Ce que ces seuils impliquent, c’est que s’invoquer des statuts ou une consommation illusoires ne suffisent plus pour se réclamer de la classe moyenne. Pour faire partie réellement de la classe moyenne, le foyer doit posséder un patrimoine qui ne risque pas de s’évanouir dans la « bulle d’investissement du jour », il ne doit pas être menacé par le chômage, par le coût des études de ses rejetons ou un problème de santé.
La « vraie » classe moyenne se soucie de l’avenir de ses enfants et elle se concentre sur les questions de transmission de ses ressources à la prochaine génération plutôt que « sauver les apparences » en consommant à crédit.
Aux Etats-Unis, les 10% qui gagnent les meilleurs revenus empochent 51% du total de ces revenus, et la classe moyenne se réduit donc aux 10% qui perçoivent les revenus juste en dessous de ceux de ce groupe. Cela signifie que les 80% restants ne bénéficient pas de tous les attributs qui caractérisent la classe moyenne.
Au Royaume-Uni, on assiste à une situation similaire : la classe moyenne supérieure s’est scindée entre une « über classe moyenne » qui s’arroge les bénéfices de la mondialisation, souvent liée à la finance, et des millions de professionnels de la classe moyenne traditionnelle qui cherchent à conserver leurs avantages et leur mode de vie.
Les Belges sont dans une meilleure situation : la Belgique a la cinquième classe moyenne la plus prospère au monde. Il n’y a guère qu’en Australie, au Luxembourg, au Japon et en Italie, que la classe moyenne est encore plus riche que la nôtre, selon les données du Global Wage Report 2012-13 établies par Credit Suisse. A l’autre extrémité du spectre se trouvent les pays comme l’Espagne. En octobre dernier, Georges Plassat, le directeur général de la chaîne de supermarchés française Carrefour, avait déclaré que « la crise a détruit la classe moyenne espagnole ».

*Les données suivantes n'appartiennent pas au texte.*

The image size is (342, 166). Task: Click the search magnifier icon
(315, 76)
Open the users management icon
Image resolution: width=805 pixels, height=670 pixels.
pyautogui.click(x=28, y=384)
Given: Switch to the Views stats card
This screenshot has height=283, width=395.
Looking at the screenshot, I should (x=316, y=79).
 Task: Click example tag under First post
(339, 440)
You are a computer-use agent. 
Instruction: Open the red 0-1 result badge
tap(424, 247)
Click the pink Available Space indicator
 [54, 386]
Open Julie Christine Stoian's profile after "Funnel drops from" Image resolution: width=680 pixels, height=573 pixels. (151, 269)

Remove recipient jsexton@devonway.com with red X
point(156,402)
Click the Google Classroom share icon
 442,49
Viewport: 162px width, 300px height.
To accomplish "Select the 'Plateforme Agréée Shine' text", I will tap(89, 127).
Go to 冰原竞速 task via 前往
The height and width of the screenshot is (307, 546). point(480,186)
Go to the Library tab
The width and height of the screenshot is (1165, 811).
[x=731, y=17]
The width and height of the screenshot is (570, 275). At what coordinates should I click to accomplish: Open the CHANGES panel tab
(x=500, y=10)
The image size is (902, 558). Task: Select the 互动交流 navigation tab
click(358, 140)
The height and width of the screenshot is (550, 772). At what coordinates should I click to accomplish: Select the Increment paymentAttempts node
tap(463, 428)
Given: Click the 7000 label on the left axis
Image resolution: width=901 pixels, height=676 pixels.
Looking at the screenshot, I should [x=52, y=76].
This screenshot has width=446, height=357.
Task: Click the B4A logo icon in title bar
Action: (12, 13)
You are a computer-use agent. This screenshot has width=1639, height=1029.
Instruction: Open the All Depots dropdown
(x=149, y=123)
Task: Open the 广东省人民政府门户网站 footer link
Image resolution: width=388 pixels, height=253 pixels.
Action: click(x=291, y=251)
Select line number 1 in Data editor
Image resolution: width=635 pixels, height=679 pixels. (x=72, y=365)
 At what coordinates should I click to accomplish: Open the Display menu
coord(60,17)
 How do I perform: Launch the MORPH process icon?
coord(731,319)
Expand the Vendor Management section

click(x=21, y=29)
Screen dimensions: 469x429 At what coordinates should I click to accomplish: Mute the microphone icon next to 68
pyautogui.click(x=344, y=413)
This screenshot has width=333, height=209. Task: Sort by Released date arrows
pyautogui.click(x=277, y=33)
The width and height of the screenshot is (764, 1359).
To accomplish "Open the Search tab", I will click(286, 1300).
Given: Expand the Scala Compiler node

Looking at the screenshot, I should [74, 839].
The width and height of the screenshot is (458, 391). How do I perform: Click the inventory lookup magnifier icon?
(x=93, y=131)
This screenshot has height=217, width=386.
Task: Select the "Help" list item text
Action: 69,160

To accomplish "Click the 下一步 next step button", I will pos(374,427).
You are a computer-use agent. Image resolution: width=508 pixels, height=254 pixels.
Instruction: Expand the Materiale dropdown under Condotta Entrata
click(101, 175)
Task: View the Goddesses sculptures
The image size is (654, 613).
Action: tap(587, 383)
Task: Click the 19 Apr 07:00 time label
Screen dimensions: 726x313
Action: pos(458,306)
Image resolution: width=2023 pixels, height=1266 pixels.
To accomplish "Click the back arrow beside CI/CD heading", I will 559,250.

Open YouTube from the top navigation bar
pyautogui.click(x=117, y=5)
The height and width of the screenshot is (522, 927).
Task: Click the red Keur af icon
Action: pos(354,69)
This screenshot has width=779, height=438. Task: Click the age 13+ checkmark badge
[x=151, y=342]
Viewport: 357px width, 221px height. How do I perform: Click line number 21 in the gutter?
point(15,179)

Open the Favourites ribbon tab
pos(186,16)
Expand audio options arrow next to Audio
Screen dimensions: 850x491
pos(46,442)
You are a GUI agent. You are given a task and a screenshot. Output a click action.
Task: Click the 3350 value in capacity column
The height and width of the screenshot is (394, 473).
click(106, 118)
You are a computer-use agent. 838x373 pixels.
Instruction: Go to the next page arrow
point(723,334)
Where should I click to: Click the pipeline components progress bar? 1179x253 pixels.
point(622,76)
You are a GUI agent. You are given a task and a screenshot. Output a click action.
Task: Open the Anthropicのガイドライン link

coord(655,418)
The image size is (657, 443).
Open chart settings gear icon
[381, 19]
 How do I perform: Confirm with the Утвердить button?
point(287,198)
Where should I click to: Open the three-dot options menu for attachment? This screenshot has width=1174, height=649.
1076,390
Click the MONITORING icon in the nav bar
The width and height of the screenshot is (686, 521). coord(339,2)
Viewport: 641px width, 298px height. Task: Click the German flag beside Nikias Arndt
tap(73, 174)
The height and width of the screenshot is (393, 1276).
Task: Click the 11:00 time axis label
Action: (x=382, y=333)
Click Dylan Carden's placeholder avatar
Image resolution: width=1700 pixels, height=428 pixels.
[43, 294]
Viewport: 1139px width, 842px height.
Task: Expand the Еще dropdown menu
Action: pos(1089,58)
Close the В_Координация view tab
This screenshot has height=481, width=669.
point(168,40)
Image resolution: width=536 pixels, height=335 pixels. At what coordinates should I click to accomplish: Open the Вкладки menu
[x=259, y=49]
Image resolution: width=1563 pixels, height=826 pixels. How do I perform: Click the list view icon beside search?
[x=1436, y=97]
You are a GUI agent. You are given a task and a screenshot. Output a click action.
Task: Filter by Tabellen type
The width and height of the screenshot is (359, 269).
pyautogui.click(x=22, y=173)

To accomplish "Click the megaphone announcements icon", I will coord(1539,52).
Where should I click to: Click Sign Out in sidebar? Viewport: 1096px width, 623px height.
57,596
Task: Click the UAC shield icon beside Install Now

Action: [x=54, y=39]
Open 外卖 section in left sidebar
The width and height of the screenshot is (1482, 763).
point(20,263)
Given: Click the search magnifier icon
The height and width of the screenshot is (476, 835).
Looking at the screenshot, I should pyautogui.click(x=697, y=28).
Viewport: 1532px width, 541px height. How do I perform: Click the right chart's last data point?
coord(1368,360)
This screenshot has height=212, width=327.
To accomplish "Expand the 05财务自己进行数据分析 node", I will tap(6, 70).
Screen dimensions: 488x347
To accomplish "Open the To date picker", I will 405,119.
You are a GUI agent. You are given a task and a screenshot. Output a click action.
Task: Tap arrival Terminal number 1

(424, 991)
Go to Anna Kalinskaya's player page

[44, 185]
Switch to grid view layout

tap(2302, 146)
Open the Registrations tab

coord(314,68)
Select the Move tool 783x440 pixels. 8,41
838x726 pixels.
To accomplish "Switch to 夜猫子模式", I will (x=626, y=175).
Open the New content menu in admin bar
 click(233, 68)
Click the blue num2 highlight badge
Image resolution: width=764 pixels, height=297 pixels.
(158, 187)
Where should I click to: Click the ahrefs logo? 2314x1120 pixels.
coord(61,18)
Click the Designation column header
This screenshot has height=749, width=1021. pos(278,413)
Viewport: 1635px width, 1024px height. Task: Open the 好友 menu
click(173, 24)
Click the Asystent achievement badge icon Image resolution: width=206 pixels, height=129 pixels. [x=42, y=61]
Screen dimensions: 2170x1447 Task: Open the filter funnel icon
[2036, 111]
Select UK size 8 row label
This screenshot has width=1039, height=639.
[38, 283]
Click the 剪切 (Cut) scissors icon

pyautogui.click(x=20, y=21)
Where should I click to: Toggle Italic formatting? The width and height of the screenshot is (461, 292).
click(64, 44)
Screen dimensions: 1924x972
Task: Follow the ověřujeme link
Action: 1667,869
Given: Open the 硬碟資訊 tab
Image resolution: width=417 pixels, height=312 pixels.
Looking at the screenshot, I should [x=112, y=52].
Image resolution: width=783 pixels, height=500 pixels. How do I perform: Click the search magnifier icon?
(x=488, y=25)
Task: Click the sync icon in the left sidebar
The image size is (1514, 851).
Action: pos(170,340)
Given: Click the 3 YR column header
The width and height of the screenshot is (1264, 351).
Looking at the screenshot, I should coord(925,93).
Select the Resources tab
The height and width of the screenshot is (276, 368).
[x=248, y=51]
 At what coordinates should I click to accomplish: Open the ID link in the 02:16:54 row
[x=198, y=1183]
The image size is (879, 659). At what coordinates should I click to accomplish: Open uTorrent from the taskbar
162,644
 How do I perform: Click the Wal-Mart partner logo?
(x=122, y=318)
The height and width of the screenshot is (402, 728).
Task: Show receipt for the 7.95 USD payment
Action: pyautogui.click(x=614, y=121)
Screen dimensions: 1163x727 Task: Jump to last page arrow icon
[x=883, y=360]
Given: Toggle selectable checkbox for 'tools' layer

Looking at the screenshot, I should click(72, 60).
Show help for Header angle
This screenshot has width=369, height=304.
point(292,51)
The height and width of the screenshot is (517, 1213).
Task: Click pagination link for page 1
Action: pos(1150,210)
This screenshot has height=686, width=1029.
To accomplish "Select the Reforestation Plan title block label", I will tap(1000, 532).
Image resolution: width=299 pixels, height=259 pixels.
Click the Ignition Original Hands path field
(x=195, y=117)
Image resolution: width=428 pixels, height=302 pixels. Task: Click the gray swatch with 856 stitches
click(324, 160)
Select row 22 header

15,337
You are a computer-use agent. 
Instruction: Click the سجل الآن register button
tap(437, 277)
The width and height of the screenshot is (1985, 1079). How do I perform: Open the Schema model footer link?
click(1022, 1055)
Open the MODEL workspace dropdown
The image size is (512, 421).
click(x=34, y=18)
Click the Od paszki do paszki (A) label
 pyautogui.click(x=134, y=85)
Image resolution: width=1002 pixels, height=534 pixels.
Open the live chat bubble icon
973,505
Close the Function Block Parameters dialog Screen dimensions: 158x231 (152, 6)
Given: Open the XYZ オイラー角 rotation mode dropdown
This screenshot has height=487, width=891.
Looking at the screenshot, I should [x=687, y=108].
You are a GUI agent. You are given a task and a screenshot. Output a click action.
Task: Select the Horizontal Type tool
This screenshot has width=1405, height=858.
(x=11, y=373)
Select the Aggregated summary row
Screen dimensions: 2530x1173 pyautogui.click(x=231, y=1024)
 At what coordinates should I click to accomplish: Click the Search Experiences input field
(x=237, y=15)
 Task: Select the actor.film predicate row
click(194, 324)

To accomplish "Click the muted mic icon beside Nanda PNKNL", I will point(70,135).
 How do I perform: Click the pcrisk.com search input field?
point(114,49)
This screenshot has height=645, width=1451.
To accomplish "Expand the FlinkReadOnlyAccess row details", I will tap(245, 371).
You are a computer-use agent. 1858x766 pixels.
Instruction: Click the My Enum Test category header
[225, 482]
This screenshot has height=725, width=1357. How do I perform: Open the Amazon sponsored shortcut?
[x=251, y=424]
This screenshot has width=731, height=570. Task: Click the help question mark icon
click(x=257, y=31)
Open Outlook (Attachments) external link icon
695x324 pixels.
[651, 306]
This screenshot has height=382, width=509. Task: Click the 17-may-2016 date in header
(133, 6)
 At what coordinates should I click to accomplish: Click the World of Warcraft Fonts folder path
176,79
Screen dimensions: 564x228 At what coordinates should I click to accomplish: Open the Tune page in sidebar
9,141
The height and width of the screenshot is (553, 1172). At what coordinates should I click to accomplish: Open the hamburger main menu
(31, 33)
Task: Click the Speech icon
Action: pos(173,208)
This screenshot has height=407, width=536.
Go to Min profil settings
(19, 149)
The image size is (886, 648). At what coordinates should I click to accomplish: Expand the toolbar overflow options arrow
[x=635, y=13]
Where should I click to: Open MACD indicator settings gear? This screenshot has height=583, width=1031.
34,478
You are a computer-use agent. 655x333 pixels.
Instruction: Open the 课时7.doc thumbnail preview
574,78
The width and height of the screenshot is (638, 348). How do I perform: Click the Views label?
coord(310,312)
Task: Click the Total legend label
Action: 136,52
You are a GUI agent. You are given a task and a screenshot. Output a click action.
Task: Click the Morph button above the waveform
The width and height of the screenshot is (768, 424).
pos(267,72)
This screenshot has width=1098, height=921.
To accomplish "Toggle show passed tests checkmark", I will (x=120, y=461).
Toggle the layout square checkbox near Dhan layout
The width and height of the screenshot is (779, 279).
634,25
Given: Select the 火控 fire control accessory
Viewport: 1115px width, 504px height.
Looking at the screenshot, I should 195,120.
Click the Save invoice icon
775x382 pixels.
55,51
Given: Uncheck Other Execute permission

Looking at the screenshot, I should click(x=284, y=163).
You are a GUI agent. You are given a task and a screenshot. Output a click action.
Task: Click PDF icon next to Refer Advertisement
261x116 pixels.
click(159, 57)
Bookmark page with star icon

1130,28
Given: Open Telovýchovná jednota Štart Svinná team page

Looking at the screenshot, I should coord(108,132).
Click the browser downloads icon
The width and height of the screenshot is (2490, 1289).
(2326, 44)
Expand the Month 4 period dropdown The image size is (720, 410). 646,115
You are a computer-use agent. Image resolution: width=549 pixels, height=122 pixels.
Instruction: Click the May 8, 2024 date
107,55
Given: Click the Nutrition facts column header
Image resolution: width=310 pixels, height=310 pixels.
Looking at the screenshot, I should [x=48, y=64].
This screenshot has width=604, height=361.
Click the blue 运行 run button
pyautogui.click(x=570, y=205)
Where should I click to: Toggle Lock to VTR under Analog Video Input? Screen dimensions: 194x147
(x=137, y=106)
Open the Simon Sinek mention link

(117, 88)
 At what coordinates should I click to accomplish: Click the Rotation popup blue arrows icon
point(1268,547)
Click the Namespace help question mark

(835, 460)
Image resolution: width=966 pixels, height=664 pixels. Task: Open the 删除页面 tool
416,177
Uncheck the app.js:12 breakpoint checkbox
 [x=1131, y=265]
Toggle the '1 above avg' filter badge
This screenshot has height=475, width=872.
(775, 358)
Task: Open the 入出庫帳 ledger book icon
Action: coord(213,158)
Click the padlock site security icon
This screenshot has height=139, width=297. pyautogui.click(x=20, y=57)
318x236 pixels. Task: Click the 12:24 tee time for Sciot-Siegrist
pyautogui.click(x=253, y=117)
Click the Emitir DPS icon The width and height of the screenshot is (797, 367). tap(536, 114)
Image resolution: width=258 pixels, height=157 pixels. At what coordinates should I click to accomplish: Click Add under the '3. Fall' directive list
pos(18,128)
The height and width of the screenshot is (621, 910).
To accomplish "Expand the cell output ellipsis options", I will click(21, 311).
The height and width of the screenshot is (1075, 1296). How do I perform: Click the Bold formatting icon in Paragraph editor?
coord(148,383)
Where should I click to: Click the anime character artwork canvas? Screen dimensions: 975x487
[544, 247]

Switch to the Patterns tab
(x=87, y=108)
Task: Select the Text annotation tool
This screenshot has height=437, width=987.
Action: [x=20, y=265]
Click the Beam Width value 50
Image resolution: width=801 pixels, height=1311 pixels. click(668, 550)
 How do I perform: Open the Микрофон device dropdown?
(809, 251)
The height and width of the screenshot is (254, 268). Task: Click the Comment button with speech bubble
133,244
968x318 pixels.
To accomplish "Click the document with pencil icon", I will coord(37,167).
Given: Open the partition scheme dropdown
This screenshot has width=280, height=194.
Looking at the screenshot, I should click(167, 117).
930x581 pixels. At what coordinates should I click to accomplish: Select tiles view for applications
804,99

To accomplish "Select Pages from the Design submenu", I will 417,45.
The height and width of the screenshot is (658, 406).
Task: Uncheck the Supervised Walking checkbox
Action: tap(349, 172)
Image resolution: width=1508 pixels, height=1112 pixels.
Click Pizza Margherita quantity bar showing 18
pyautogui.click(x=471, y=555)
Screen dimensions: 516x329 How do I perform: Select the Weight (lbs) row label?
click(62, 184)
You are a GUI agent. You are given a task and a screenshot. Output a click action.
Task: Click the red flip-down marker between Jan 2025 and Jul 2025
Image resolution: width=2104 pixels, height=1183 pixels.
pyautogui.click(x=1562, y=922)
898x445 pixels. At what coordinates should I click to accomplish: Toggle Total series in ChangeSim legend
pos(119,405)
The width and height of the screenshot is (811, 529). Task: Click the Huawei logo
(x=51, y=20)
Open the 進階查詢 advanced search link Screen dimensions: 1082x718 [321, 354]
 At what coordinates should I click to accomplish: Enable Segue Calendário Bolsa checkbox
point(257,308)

Toutefois, l’écart sans cesse croissant entre les riches et le reste ne peut pas être attribué uniquement aux forces obscures du capitalisme, estime Hugh Smith. Les riches sont devenus plus riches en raison de mesures gouvernementales qui ont été introduites pendant les Trente Glorieuses, à la belle époque de la classe moyenne, il y a une quarantaine d’années.